Was it those dawn mornings, picking strawberries in neighboring rows?

Was it before even that, back in home ec, talking about jerking off and heavy metal?

Where did the Circle of Men begin?

Ultimately, I suppose it doesn't matter. What matters is that it still exists, this magic Circle.

It exists over pie or breakfast at three am in roadside diners, throats raw following a show.

It exists in dive bars in strange cities, chain smoking and drinking crappy beer before passing out in a cheap hotel room.

And it exists on the highway in the middle of the night, lights from oncoming cars flashing through the windshield, Springsteen coming out of the stereo, voices hushed and no eye contact being made.

The Circle of Men is a term Greg thought of, and it comes with its own rules. Chief among them is that nothing leaves the Circle: what is talked about there stays there.
9

(I'm adhering to that, by the way. Greg has read these pages, and anything you see here has been released willingly from the Circle. No confidences will have been violated, no lines crossed.)
10

I've discovered over the years that I don't really
do
casual acquaintances. I don't have so-so friends. I recognize that this is an issue—I need more guy friends I can just hang out with, shoot the shit with over a couple of beers.
11

That's not the way it works for me, though.

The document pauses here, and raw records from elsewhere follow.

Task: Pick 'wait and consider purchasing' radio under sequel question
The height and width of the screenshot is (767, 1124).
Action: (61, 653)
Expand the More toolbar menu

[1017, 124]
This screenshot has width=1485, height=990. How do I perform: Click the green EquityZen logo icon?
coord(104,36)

I gravitate toward intense friendships. Greg and Peter and me? Nothing is off the table. No truth too hard, no secret too deep.

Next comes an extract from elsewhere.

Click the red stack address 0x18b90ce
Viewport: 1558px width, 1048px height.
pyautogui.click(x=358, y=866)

When you've sat beside a friend as his heart is breaking, as he cries, listening to “Point Blank,” there's nothing casual about that. When you've split a pair of earphones so you can both listen to a bootleg of Springsteen singing “Can't Help Falling in Love,” because you are both doing just that—in a sort of teenage doomed frenzy—there's nothing casual about that.

And when you spend four hours in a car at night, hurtling down a highway at seventy miles an hour, telling secrets? There's nothing casual about that.

It started off casually enough, though: we talked about the show we were listening to, and I gave Greg the expected hard time about not coming to Tacoma with Peter and me. He replied with the usual comment about the unused ticket from the 1992 tour.